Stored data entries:
=== Section Start ===

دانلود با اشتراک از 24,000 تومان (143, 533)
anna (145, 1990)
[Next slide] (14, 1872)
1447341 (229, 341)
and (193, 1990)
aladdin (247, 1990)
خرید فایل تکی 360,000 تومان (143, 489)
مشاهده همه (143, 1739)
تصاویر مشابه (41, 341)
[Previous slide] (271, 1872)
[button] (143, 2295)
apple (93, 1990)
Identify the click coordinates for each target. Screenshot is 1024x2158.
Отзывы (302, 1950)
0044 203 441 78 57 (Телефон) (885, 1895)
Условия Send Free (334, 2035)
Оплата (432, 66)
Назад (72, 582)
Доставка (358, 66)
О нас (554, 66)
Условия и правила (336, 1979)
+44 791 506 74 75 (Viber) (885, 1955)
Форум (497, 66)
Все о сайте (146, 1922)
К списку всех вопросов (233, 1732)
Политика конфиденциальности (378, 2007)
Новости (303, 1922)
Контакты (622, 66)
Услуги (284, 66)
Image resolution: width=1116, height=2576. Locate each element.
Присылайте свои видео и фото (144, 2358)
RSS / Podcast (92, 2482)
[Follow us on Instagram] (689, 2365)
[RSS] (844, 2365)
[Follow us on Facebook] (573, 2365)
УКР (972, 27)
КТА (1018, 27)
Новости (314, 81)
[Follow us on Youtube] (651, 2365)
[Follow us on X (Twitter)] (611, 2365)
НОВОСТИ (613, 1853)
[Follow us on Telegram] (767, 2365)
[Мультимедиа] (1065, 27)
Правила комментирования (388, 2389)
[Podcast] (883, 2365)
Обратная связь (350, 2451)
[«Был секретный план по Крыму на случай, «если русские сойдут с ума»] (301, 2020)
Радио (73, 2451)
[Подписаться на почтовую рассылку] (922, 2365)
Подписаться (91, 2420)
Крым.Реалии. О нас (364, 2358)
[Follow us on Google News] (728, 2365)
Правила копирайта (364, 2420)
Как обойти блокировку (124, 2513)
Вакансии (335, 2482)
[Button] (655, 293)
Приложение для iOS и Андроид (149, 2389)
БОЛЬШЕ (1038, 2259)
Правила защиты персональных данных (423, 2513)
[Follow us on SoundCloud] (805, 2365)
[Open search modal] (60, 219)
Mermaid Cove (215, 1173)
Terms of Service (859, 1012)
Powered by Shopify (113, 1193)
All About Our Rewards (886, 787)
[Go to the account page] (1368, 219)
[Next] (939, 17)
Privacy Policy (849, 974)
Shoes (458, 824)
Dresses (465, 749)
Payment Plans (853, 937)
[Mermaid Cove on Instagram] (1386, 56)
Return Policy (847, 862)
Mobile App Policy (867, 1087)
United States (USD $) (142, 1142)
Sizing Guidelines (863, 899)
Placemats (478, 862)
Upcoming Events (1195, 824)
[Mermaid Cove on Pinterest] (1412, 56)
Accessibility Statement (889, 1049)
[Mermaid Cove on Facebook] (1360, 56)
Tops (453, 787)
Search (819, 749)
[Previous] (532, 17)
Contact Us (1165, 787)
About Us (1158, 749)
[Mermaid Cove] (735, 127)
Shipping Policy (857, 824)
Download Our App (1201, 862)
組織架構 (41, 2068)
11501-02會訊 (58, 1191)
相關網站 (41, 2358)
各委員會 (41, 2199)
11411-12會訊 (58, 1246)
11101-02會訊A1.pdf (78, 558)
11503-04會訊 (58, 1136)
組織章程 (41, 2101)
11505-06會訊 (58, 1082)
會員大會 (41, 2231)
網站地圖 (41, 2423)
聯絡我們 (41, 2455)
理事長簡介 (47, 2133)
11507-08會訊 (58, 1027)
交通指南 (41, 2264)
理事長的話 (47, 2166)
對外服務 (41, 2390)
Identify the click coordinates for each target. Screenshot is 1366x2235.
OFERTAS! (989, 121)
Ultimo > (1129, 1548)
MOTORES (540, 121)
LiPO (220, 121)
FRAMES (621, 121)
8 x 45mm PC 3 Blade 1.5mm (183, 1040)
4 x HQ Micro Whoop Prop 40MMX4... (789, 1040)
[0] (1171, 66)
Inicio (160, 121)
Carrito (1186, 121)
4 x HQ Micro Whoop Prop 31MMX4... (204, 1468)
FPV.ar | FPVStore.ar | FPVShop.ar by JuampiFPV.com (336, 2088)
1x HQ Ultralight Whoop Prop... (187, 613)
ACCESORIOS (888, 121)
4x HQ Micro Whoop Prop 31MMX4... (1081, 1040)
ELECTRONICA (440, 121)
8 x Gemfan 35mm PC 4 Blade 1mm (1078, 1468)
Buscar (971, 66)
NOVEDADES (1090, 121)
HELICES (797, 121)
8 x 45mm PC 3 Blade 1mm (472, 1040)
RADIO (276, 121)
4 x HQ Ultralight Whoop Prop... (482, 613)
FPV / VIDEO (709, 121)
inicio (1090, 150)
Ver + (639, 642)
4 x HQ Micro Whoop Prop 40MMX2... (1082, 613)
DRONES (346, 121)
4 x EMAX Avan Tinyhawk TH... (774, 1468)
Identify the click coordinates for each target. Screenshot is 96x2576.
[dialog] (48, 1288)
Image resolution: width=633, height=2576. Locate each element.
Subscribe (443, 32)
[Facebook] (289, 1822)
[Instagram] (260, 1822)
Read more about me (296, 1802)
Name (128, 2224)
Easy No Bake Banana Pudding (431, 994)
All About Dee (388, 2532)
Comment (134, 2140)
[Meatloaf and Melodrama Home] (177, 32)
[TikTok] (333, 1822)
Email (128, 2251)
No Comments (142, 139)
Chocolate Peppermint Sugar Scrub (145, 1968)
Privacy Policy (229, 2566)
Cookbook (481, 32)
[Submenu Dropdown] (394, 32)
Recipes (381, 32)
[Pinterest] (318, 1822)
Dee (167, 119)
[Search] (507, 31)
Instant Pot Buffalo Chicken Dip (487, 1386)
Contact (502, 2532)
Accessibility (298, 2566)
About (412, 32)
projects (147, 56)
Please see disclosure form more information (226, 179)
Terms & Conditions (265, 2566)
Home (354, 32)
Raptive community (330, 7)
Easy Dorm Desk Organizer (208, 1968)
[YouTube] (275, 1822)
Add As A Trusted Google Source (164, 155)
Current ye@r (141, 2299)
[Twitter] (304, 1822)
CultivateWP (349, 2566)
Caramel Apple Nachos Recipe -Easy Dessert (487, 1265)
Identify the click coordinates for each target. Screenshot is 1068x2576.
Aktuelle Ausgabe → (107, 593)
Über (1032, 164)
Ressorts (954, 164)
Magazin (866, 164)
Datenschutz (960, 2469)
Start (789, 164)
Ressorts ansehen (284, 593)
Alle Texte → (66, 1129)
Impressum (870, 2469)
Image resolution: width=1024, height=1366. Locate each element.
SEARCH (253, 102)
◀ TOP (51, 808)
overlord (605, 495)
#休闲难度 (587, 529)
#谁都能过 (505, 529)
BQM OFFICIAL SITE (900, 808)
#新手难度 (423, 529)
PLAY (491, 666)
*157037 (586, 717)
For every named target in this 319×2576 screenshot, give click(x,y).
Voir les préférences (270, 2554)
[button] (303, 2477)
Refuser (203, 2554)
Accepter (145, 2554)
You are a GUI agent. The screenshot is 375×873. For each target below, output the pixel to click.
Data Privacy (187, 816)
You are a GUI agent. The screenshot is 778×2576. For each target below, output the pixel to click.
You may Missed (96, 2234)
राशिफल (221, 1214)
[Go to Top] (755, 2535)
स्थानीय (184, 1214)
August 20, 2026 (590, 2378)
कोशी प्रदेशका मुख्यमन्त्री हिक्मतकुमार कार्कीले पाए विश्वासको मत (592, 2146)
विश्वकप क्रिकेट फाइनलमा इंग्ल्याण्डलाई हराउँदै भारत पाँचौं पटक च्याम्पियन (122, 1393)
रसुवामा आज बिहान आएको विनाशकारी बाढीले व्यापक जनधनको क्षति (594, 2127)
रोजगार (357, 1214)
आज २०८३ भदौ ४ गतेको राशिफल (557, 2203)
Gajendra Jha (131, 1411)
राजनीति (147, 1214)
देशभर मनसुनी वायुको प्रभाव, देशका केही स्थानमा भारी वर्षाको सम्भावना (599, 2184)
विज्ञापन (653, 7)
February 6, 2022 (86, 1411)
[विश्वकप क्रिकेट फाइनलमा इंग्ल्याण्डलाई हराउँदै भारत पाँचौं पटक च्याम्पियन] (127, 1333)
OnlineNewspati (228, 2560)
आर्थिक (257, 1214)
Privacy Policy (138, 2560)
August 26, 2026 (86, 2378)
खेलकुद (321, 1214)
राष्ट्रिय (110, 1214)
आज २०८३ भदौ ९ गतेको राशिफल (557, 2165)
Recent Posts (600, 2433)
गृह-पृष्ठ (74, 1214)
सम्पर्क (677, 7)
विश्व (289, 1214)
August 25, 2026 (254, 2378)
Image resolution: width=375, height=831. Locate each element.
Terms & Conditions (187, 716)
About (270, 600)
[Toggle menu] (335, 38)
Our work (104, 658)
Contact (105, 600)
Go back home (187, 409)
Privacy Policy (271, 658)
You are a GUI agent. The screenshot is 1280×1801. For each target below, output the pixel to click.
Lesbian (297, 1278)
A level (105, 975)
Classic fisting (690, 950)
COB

=== Section End ===

Task requirements:
Stop at the line containing "О нас (554, 66)". Please print exactly every line before it from the start of the records, plus that line itself, and nothing else.

Exercise response:
دانلود با اشتراک از 24,000 تومان (143, 533)
anna (145, 1990)
[Next slide] (14, 1872)
1447341 (229, 341)
and (193, 1990)
aladdin (247, 1990)
خرید فایل تکی 360,000 تومان (143, 489)
مشاهده همه (143, 1739)
تصاویر مشابه (41, 341)
[Previous slide] (271, 1872)
[button] (143, 2295)
apple (93, 1990)
Identify the click coordinates for each target. Screenshot is 1024x2158.
Отзывы (302, 1950)
0044 203 441 78 57 (Телефон) (885, 1895)
Условия Send Free (334, 2035)
Оплата (432, 66)
Назад (72, 582)
Доставка (358, 66)
О нас (554, 66)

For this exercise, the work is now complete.